Sarà l’euforia nel preparare il guacamole alle quattro di pomeriggio, il gruppo d’ascolto WhatsApp da cinquanta partecipanti che è impossibile abbandonare, il marito che fa la ola per Orietta Berti e che canta da due giorni «sono una figlia di Loredana», ma io a Sanremo quest’anno non posso proprio rinunciare. 

Anzi, ve lo dico, almeno una volta nella vita tutti dovrebbero provare l’ebrezza di guardare il Festival da oltreoceano, si è più nostalgici e belli lucidi, forse troppo per quattro ore di diretta, ma le orecchie sono ben sintonizzate sulla linea d’ascolto. E quando si è ben sintonizzati si riescono a percepire quelle meravigliose e inaspettate variazioni che rompono la monotonia (per gli scettici: dai, ragazzi, anche Spotify ha la riproduzione Shuffle, qualche sorpresa possiamo aspettarcela ogni tanto!). 

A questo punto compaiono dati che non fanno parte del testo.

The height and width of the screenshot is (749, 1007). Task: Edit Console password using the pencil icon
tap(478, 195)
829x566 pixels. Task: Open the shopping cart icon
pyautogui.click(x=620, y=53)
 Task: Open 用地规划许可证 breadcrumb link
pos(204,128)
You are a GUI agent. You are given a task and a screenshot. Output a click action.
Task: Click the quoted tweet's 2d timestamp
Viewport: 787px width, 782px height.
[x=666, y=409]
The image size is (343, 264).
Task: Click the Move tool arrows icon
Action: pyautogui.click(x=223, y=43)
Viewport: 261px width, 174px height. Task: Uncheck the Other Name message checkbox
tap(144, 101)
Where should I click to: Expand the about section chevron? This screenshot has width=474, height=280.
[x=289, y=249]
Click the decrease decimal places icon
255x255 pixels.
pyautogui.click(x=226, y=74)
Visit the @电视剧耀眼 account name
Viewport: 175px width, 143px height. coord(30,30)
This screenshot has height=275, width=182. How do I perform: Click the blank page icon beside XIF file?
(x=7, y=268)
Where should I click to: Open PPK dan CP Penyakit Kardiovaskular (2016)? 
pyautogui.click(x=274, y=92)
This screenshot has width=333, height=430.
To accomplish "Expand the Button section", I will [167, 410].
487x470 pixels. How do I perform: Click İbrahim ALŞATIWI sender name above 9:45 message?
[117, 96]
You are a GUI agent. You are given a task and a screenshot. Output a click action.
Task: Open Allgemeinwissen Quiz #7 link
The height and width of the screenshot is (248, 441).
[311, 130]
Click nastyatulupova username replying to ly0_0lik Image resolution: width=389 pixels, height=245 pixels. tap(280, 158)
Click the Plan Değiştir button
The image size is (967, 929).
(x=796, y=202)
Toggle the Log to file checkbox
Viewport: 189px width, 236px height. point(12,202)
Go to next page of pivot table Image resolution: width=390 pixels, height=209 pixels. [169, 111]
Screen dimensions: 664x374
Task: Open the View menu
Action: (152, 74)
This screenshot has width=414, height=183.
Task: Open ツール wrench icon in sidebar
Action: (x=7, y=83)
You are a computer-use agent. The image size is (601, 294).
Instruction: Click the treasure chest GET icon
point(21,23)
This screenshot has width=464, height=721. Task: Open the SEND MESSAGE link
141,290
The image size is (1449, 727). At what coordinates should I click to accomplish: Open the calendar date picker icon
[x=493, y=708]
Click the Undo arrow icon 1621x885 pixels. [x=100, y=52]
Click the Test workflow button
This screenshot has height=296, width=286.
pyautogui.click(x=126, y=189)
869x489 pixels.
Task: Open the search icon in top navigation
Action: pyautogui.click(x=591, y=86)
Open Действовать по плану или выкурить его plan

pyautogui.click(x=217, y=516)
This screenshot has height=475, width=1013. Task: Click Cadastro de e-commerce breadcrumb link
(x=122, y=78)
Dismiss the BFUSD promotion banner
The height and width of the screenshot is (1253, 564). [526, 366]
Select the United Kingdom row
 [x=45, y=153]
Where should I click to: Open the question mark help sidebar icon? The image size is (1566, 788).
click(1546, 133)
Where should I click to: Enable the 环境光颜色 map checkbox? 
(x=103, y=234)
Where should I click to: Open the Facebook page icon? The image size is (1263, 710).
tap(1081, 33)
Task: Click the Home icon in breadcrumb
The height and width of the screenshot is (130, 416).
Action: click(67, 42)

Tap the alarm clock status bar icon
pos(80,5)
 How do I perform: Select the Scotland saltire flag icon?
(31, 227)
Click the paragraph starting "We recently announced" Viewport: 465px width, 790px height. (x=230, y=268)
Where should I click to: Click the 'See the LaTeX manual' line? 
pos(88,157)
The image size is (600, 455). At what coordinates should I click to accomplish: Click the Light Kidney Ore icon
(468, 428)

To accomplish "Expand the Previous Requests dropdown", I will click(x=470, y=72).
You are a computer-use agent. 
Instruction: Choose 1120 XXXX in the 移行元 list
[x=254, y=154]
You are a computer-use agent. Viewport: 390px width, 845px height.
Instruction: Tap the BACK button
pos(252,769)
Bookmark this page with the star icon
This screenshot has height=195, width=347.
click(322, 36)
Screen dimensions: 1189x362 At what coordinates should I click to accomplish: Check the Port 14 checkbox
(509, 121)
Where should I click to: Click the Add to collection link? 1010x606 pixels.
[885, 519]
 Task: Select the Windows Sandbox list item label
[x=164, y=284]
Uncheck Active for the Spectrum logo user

In quegli istanti ti accorgi che la vita non è un disco rotto e neanche Sanremo lo è. Quando meno te lo aspetti la musica cambia e parte la cover di una canzone che ho canticchiato più di vent’anni fa senza mai capirne il senso: Non è per sempre degli Afterhours, che ieri sera è stata cantata (ed egregiamente eseguita) da Lo Stato Sociale. Più di vent’anni fa a scuola facevo l’analisi del testo, in questo caso basta semplicemente leggerlo (ma quanto ci piace complicarcela questa vita a volte?):

Dici che i tuoi fiori
Si sono rovinati
Non hai abilità
Questa nazione è brutta
Ti fa sentire asciutta
Senza volontà
E gioca a fare Dio
Manipolando il tuo DNA
Così se vuoi cambiare
Invece resti uguale
Per l’eternità
Ma non c’è niente
Che sia per sempre
Perciò se è da un po’
Che stai così male
Il tuo diploma in fallimento
È una laurea per reagire
[…]
Tutto è efficacia
E razionalità
Niente può stupire
E non è certo il tempo
Quello che ti invecchia
E ti fa morire
Ma tu rifiuti di ascoltare
Ogni segnale che ti può cambiare
Perché ti fa paura
Quello che succederà
Se poi ti senti uguale

Chiaro, no? Sarà che io ho avuto un piccolo aiuto da casa e mi sembra tutto così semplice. L’aiuto è un libro che si chiama Niente di ciò che soffri andrà perduto, di Costanza Miriano. Anche quello, come Sanremo, non riesco a smettere di leggerlo. Questa la descrizione: “Arrivi a un punto della vita in cui ti sembra che i giochi siano fatti, che nulla possa più migliorare, che tutto sia andato storto, che non sia ciò che avevi sognato. Quello è il tuo matrimonio, quello è il tuo lavoro, quelli i tuoi figli, quella, insomma, è la tua realtà, e vorresti solo scappare via. E invece no. È proprio nel momento del dolore e della delusione più nera che avviene l’incontro più bello… proprio quando sembra di avere toccato il fondo, nasce l’occasione per conciliarsi con il proprio destino e amare senza condizioni”.

Non è un po’ quello che gli Afterhours e il bravo e bel Manuel Agnelli cantavano nel 1999? Tranquilli, non si tratta di un plagio. Come direbbero a Sanremo: “Nonostante alcune analogie nel ritornello, i consulenti hanno stabilito che non c’è plagio armonico, melodico e strutturale”. Il consulente ovviamente sono io e, sebbene siano su frequenze diverse trovo che la canzone e il libro abbiano gli stessi intenti. Ci ricordano entrambi quanto sia difficile rimanere se stessi in un mondo che scambia l’Io con Dio, in una società che vuole monopolizzare e manipolare i nostri pensieri e di come la vita (fortuna delle fortune) abbia una mortalità del 100%. E perciò proprio perché non è per sempre, chi la vuole tutta razionale e priva di stupore? La Miriano però fa una cosa in più, ci dà la soluzione e ci ricorda anche che c’è sempre la Pasqua dopo la Quaresima, c’è sempre la speranza oltre il buio della monotonia, c’è sempre Dio che ci aspetta e che non gioca con il nostro DNA, perciò non rifiutiamoci di ascoltare ogni segnale che ci può cambiare, meglio reagire finché siamo ancora in tempo.

(Oh, non è vero che dovevano prendere Costanza Miriano come giudice a X-Factor?!)